It hardly needs to be said that this has not been quite the year many of us expected six months ago. I went into own personal lockdown about a week before the government’s announcement, and my wife and I have been isolating as well as we can ever since.
In hindsight, we were extremely fortunate to be able to spend a few days in Madrid in mid-January, principally to attend an exhibition on the exodus from Spain after Franco’s victory in 1939. My wife’s family history is indelibly intertwined with that story, so it was fascinating and instructive to see such a well put together collection of photographs, diaries, books and other historical materials, all of which reminded us that 1939 is not so very long ago, and that the forces of nationalism and authoritarianism are only ever waiting for the next opportunity to turn ordinary lives upside down.

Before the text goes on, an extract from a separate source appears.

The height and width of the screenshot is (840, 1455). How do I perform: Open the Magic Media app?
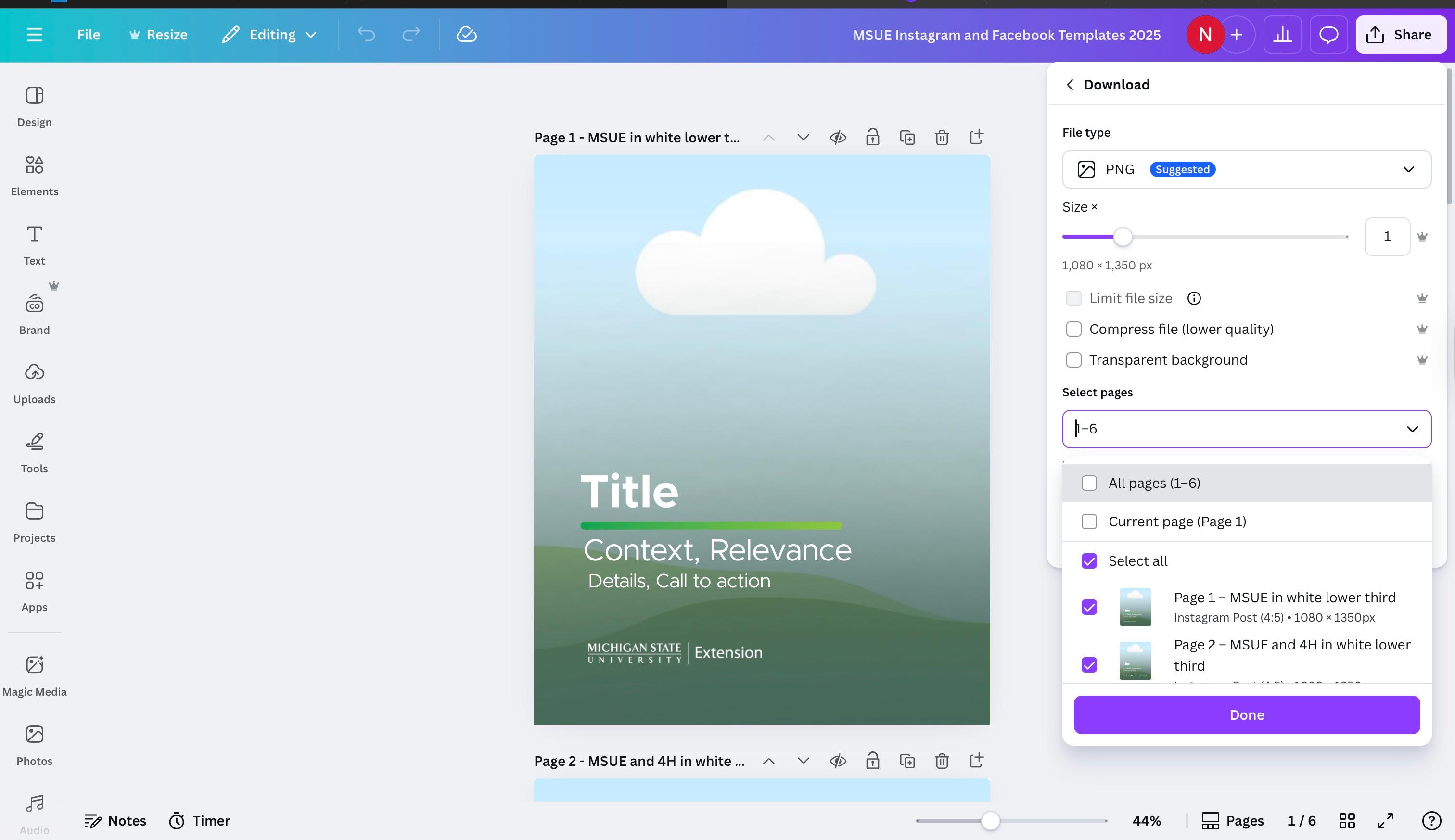pyautogui.click(x=34, y=675)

Madrid was beautiful, a little glimpse of spring in the middle of winter, but by the time we returned to the UK the warning signs around Covid-19 were already becoming harder to ignore. By the middle of February, social interactions were beginning to get a bit more restrained – there was no handshaking at Parkrun – and by the end of the month it was starting to feel just the tiniest bit reckless to go out at all. But even then, I didn’t dare imagine that our supposedly well-prepared government would make such a monumental, world-beating shambles of its response. I’m not in anything like the vulnerable brackets of some (including close family members and friends who have cancer and who are either receiving or waiting on treatment) but I am a lifelong asthmatic and that particular lung condition has had a couple of good goes at killing me, although thankfully it’s been a good couple of decades since I had a serious attack. Still, I was in no hurry to see how my own respiratory system coped with the virus, and in the subsequent months I’m grateful to have lived under the constraints of the relatively sensible and cautious Welsh government, which has taken a markedly different line to Westminster.
I can’t lie: it’s not been that bad. My normal lifestyle was only a few steps from lockdown anyway, so a slight modulation from “don’t go out very much” to “don’t go out at all” was not that great a jolt. The hardest part has been not being able to visit family, but aside from that (and my wife’s heroic weekly trips to the shops) life has been, if not normal, then easily bearable. I was writing quite well at the start of the year and managed to carry on that impetus through lockdown, to the point where I’ve written more than a hundred thousand words since the middle of March. I don’t want to say too much (or indeed almost anything at all) about the new book except that it’s set in the Revelation Space universe, and that the foreground events (other than a few flashbacks) take place after the last chapter of Absolution Gap, but before the events of the prologue and epilogue of that book.
And for now, that’s about all I have to say. Wales is easing out of lockdown to some degree, but we’ll continue keeping ourselves to ourselves and enjoying the local wildlife, and the last few snatches of peace and quiet before noisy normality reasserts itself.
My best wishes to all for the rest of the year.